## Records to process
☆ ☆ ☆ ☆ ☆

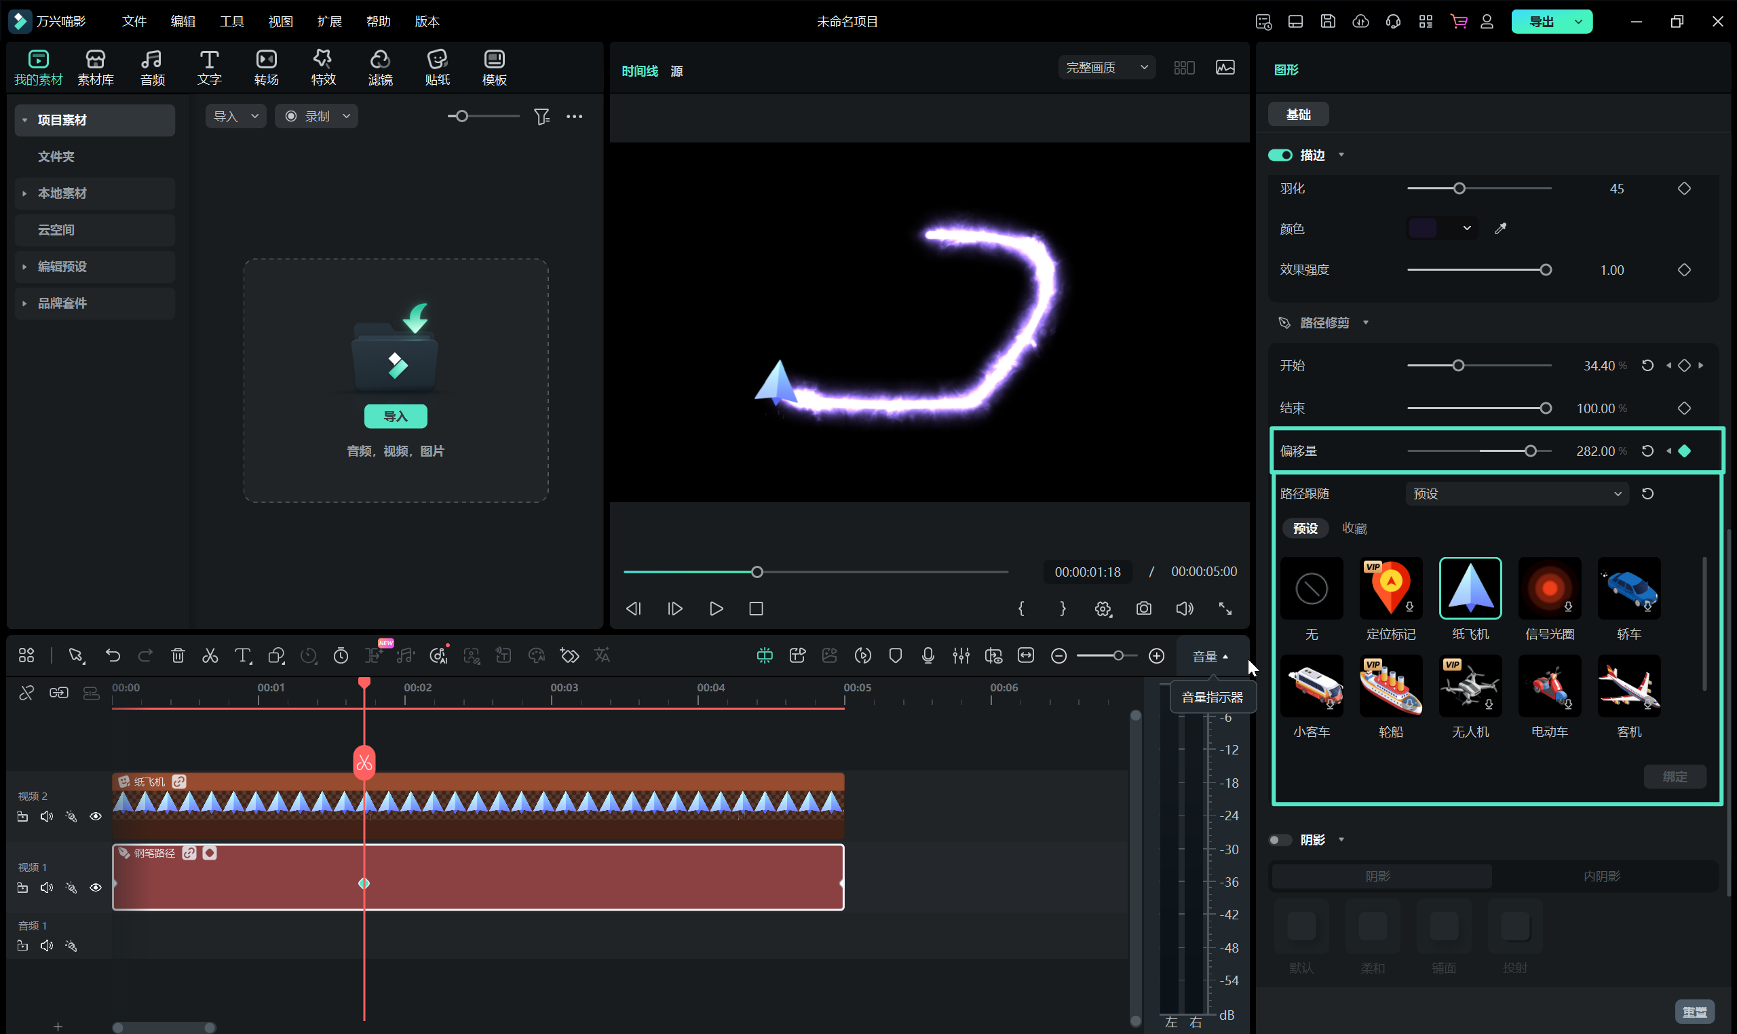
Task: Open the Stickers (贴纸) panel
Action: pyautogui.click(x=437, y=68)
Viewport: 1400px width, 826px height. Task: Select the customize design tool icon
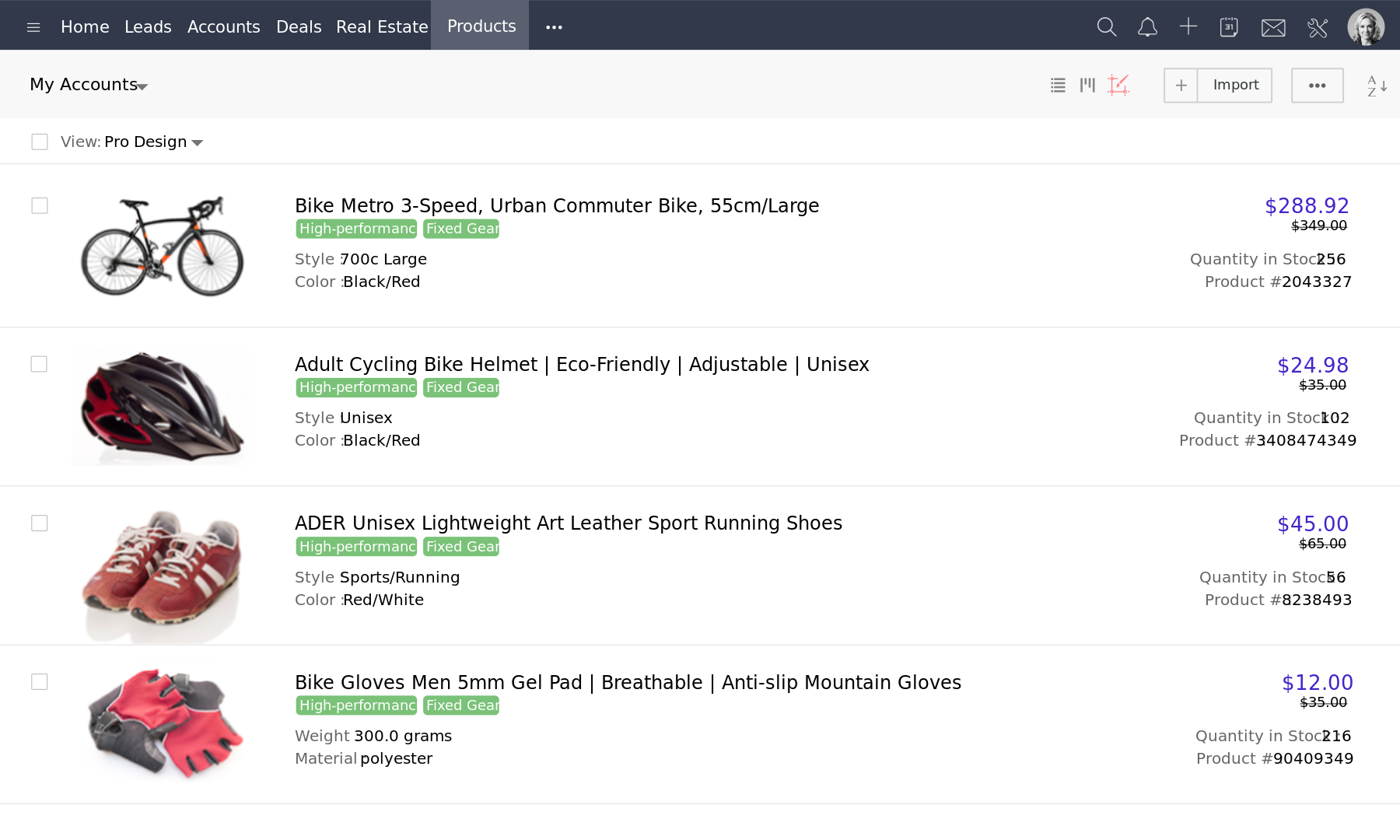pyautogui.click(x=1118, y=85)
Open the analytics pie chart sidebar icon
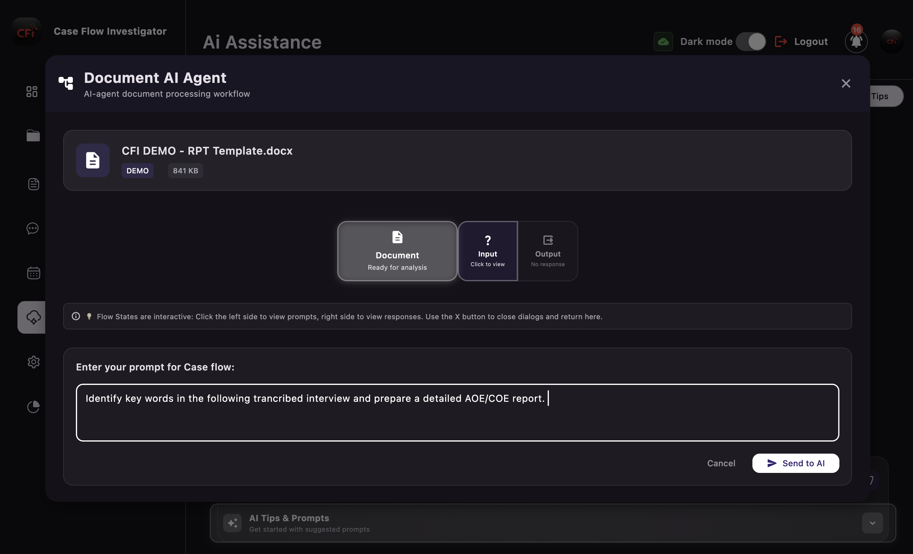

☆ ☆ ☆ ☆ ☆

## Work to be completed
Every line from the one that holds "Viewport: 1400px width, 826px" to the end of the listing should be output exactly, with pictures left out, please.

## Exercise result
Viewport: 1400px width, 826px height. Task: Select the customize design tool icon
pyautogui.click(x=1118, y=85)
Open the analytics pie chart sidebar icon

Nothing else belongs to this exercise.